|Ph.D Student||Freund Ari|
|Subject||On-Line and Off-Line Approximation Algorithms for Various|
Resource Allocation and Scheduling Problems and
for the Multiway Cut Problem
|Department||Department of Computer Science||Supervisor||PROF. Joseph Naor|
We study various resource allocation and scheduling problems and the undirected multiway cut problem. Our work concentrates on algorithmic aspects of these problems---particularly, on achieving good worst-case approximation results or proving the difficulty of achieving them.
In our work on scheduling problems we study several problems, using various approaches. Specifically, we consider the following.
· A family of problems in which we are given a limited, reusable, resource which is to be shared among several activities. Each activity is characterized by one or more time intervals in which it may be scheduled, the amount of resource it requires, and the profit to be accrued by carrying it out. The problem is to select and schedule a feasible subset of the activities so as to maximize the total profit accrued. This framework models problems such as real-time scheduling of jobs on parallel machines, bandwidth allocation for sessions in a communications network, and dynamic storage allocation. We obtain small constant factor approximation ratios using a unified algorithm based on a new version of the local ratio technique. The algorithm can be interpreted within the primal-dual schema as well.
· Scheduling advertisements on a WWW page. We are given a banner of fixed dimensions and a collection of rectangular advertisements. Several small ads can be displayed side by side simultaneously, provided that they all fit within the banner. Also, the banner contents can be changed periodically. Each advertisement is characterized by its size, the number of times it should be displayed within a periodic schedule, and the profit associated with it. The objective is to select and schedule a maximum profit subset of ads. We obtain small constant approximation ratios for the general problem and for two special cases by rounding a fractional solution to a knapsack relaxation of the problem.

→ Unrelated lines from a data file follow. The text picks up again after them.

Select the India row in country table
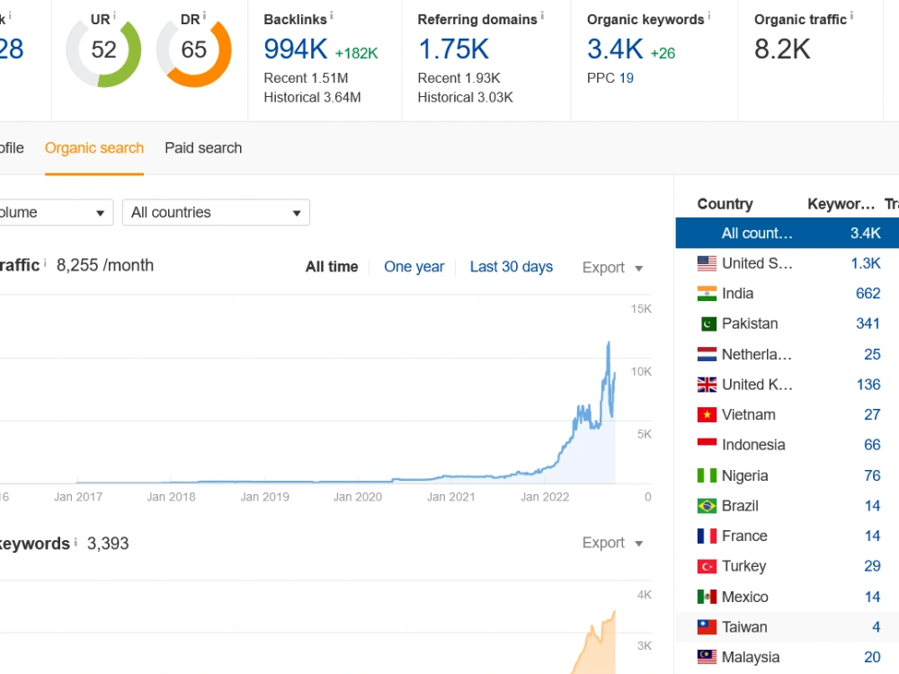 click(788, 294)
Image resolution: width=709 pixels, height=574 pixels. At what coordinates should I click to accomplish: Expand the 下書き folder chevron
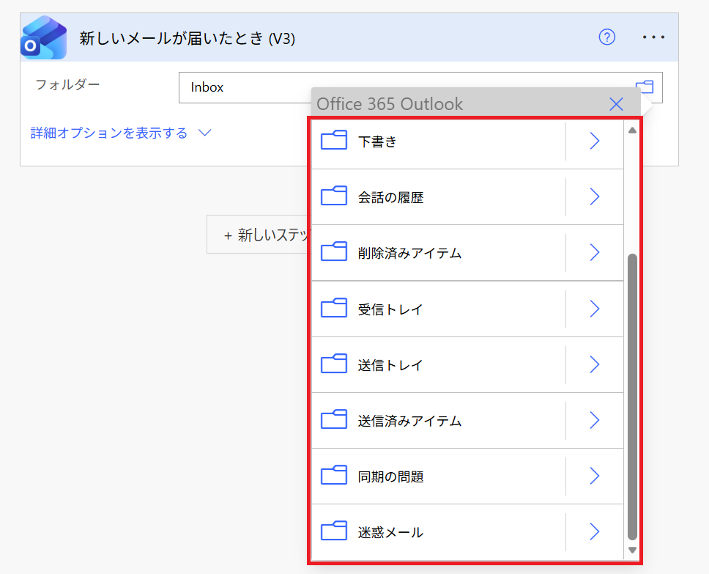pyautogui.click(x=594, y=139)
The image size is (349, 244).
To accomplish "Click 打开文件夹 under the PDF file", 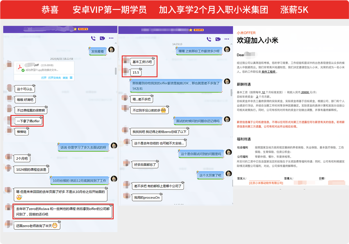I will tap(55, 78).
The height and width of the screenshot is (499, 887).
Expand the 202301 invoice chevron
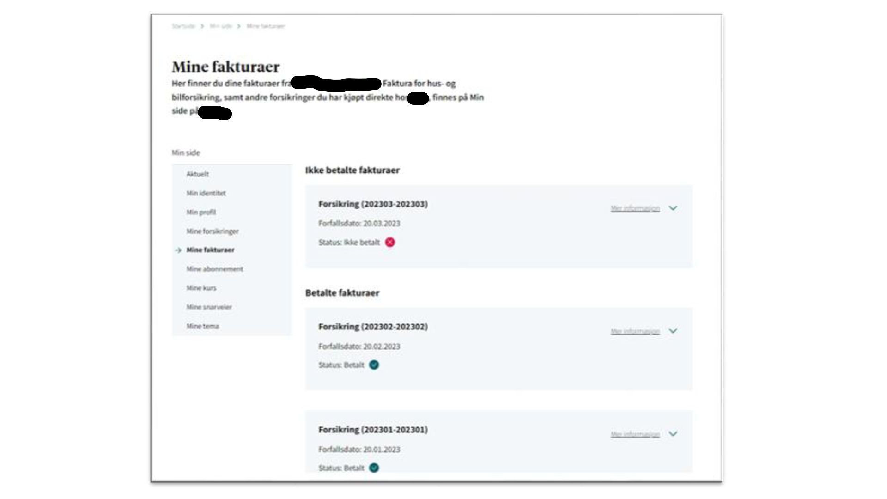click(673, 434)
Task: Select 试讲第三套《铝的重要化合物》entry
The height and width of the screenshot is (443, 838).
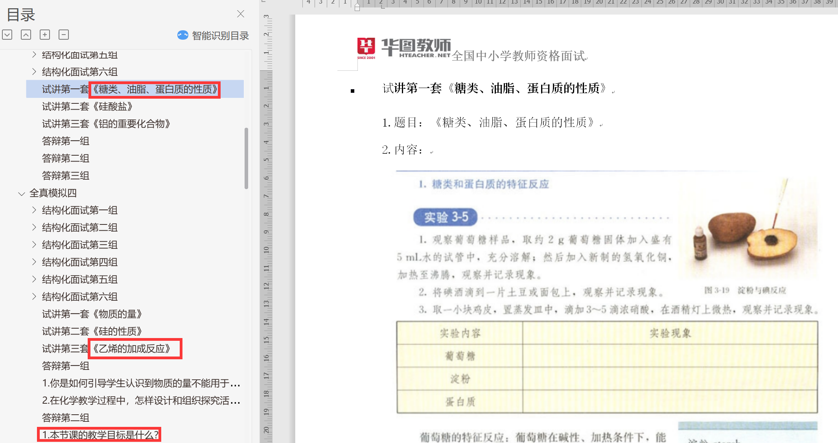Action: coord(106,124)
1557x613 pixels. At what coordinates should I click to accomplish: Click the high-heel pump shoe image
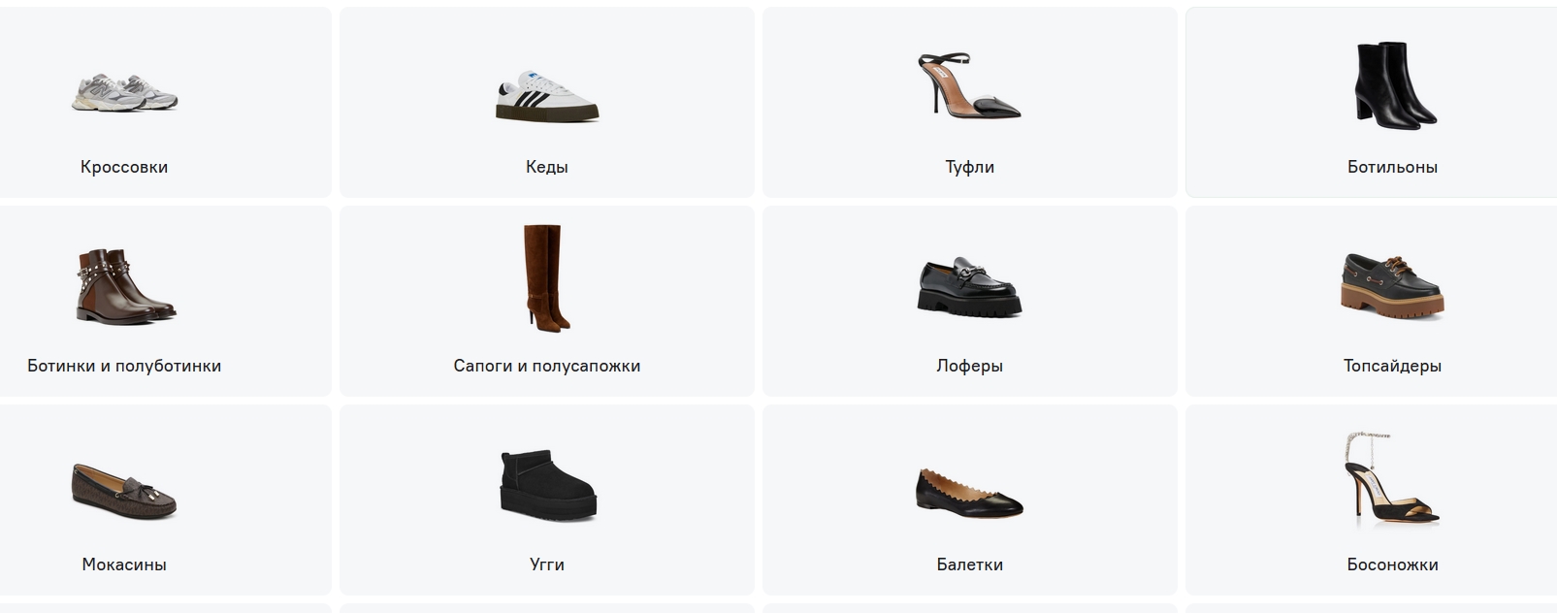(x=969, y=85)
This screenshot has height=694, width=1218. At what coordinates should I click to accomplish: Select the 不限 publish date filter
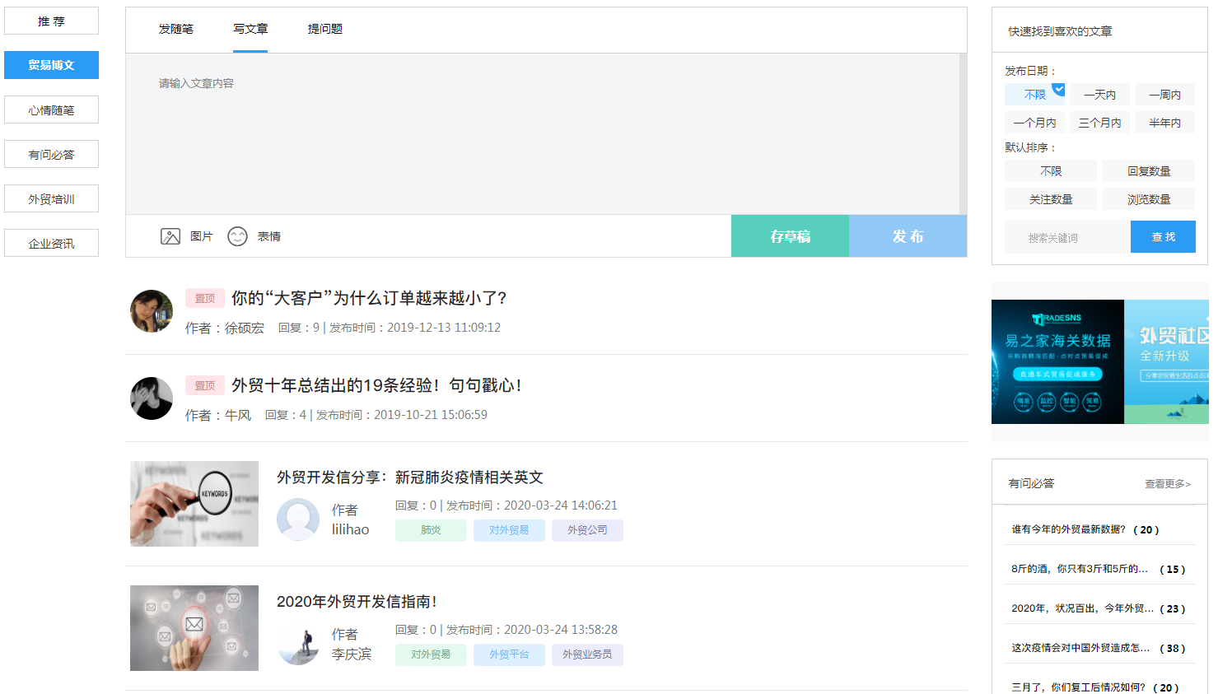(x=1034, y=95)
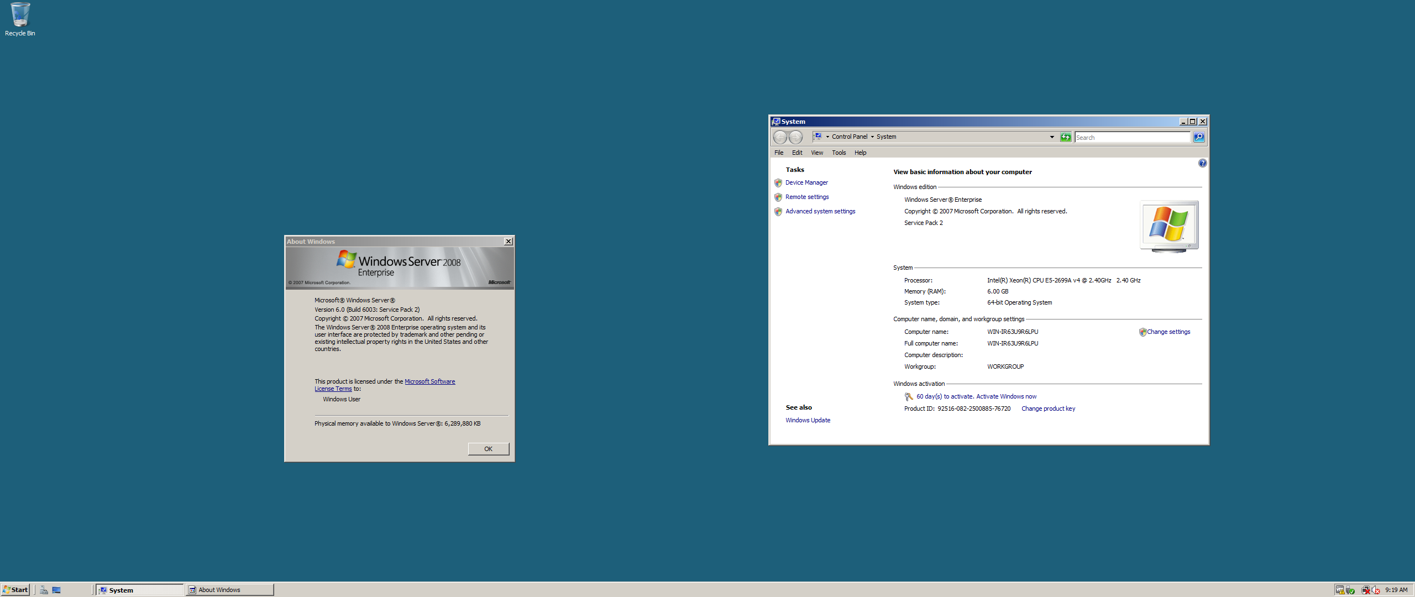This screenshot has width=1415, height=597.
Task: Click the VMware Tools tray icon
Action: pyautogui.click(x=1340, y=590)
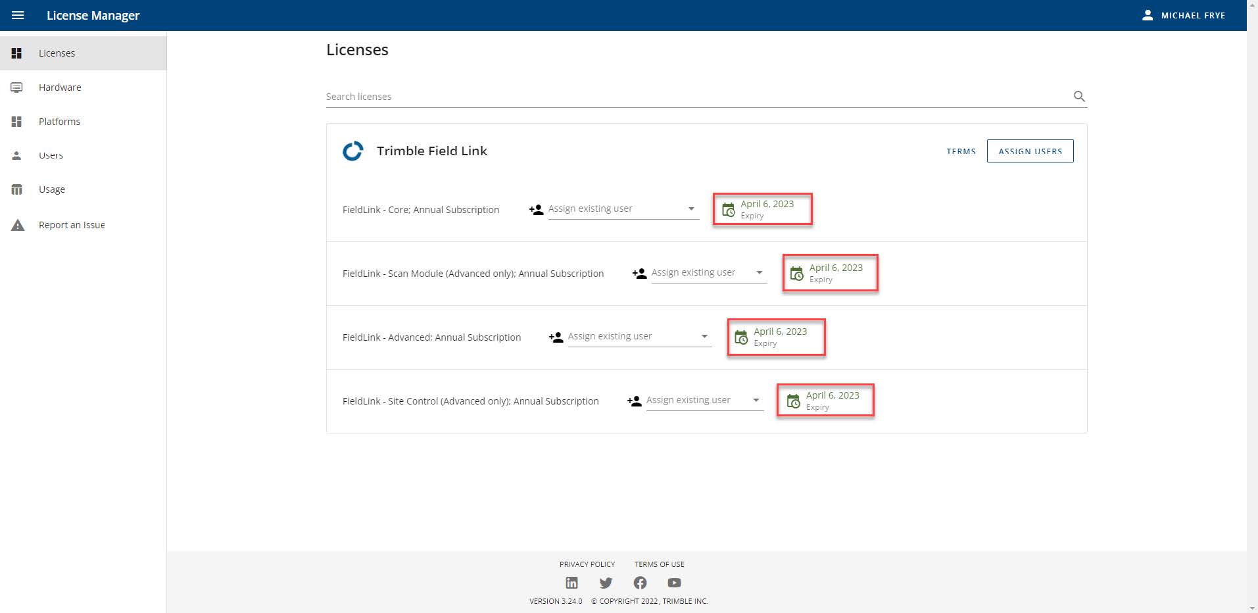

· On-line packet switching. A switch must route packets incoming on n input channels through a single slow output channel. At each time slot it serves a single input channel, i.e., it transmits one packet from an input channel to the output channel. The objective is to schedule the service of the various input channels so as to minimize the maximum buffer size needed to avoid data loss. We study the problem in the on-line setting and obtain logarithmic upper and lower bounds.
In our work on multiway cut we study the integrality gap of the Calinescu-Karloff-Rabani (CKR) relaxation. We obtain a lower bound of 8/7 (asymptotically) on the integrality gap of the CKR relaxation. The previous best lower bound was 12/11. The best upper bound to date is approximately 1.3438.